Problem to solve:
Reproduce the data below word for word.

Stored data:
========================================================================
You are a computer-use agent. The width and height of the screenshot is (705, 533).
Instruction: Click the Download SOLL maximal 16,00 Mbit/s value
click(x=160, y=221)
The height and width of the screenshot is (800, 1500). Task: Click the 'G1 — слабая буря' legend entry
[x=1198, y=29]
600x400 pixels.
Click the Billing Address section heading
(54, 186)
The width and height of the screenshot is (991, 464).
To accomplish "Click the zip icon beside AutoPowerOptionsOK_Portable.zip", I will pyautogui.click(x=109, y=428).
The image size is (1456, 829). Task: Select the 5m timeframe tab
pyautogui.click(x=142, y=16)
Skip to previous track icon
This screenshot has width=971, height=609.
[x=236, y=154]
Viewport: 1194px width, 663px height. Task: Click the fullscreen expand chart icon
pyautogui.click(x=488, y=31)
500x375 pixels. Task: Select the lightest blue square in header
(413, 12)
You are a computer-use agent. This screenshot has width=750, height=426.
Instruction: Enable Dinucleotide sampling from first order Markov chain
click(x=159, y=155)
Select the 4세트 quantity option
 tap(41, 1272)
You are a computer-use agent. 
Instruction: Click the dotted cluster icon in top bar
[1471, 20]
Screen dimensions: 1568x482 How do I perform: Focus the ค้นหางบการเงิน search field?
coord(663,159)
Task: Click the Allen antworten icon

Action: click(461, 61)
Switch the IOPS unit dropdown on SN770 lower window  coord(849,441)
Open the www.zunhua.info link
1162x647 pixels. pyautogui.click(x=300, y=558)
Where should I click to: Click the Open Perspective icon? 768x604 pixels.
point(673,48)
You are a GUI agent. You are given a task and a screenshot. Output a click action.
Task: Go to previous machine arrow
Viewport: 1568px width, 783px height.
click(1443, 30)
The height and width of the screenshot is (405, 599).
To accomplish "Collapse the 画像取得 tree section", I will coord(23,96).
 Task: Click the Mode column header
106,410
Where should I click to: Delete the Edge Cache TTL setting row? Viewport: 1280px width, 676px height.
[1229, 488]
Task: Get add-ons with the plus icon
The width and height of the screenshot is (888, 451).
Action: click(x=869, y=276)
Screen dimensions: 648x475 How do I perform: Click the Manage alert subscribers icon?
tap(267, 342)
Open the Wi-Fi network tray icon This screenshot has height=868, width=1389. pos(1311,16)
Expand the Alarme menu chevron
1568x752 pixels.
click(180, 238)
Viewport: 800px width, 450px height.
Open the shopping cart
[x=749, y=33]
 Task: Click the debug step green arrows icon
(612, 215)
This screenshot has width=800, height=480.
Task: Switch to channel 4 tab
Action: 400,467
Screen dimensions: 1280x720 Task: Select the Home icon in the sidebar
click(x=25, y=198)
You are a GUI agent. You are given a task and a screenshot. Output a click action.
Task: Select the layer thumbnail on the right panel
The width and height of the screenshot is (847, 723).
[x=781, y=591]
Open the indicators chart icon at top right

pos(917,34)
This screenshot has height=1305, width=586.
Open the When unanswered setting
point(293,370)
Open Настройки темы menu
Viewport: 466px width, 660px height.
========================================================================
Response for this exercise:
You are a computer-use agent. The width and height of the screenshot is (705, 533).
Instruction: Click the Download SOLL maximal 16,00 Mbit/s value
click(x=160, y=221)
The height and width of the screenshot is (800, 1500). Task: Click the 'G1 — слабая буря' legend entry
[x=1198, y=29]
600x400 pixels.
Click the Billing Address section heading
(54, 186)
The width and height of the screenshot is (991, 464).
To accomplish "Click the zip icon beside AutoPowerOptionsOK_Portable.zip", I will pyautogui.click(x=109, y=428).
The image size is (1456, 829). Task: Select the 5m timeframe tab
pyautogui.click(x=142, y=16)
Skip to previous track icon
This screenshot has width=971, height=609.
[x=236, y=154]
Viewport: 1194px width, 663px height. Task: Click the fullscreen expand chart icon
pyautogui.click(x=488, y=31)
500x375 pixels. Task: Select the lightest blue square in header
(413, 12)
You are a computer-use agent. This screenshot has width=750, height=426.
Instruction: Enable Dinucleotide sampling from first order Markov chain
click(x=159, y=155)
Select the 4세트 quantity option
 tap(41, 1272)
You are a computer-use agent. 
Instruction: Click the dotted cluster icon in top bar
[1471, 20]
Screen dimensions: 1568x482 How do I perform: Focus the ค้นหางบการเงิน search field?
coord(663,159)
Task: Click the Allen antworten icon

Action: click(461, 61)
Switch the IOPS unit dropdown on SN770 lower window  coord(849,441)
Open the www.zunhua.info link
1162x647 pixels. pyautogui.click(x=300, y=558)
Where should I click to: Click the Open Perspective icon? 768x604 pixels.
point(673,48)
You are a GUI agent. You are given a task and a screenshot. Output a click action.
Task: Go to previous machine arrow
Viewport: 1568px width, 783px height.
click(1443, 30)
The height and width of the screenshot is (405, 599).
To accomplish "Collapse the 画像取得 tree section", I will coord(23,96).
 Task: Click the Mode column header
106,410
Where should I click to: Delete the Edge Cache TTL setting row? Viewport: 1280px width, 676px height.
[1229, 488]
Task: Get add-ons with the plus icon
The width and height of the screenshot is (888, 451).
Action: click(x=869, y=276)
Screen dimensions: 648x475 How do I perform: Click the Manage alert subscribers icon?
tap(267, 342)
Open the Wi-Fi network tray icon This screenshot has height=868, width=1389. pos(1311,16)
Expand the Alarme menu chevron
1568x752 pixels.
click(180, 238)
Viewport: 800px width, 450px height.
Open the shopping cart
[x=749, y=33]
 Task: Click the debug step green arrows icon
(612, 215)
This screenshot has width=800, height=480.
Task: Switch to channel 4 tab
Action: 400,467
Screen dimensions: 1280x720 Task: Select the Home icon in the sidebar
click(x=25, y=198)
You are a GUI agent. You are given a task and a screenshot. Output a click action.
Task: Select the layer thumbnail on the right panel
The width and height of the screenshot is (847, 723).
[x=781, y=591]
Open the indicators chart icon at top right

pos(917,34)
This screenshot has height=1305, width=586.
Open the When unanswered setting
point(293,370)
Open Настройки темы menu
Viewport: 466px width, 660px height.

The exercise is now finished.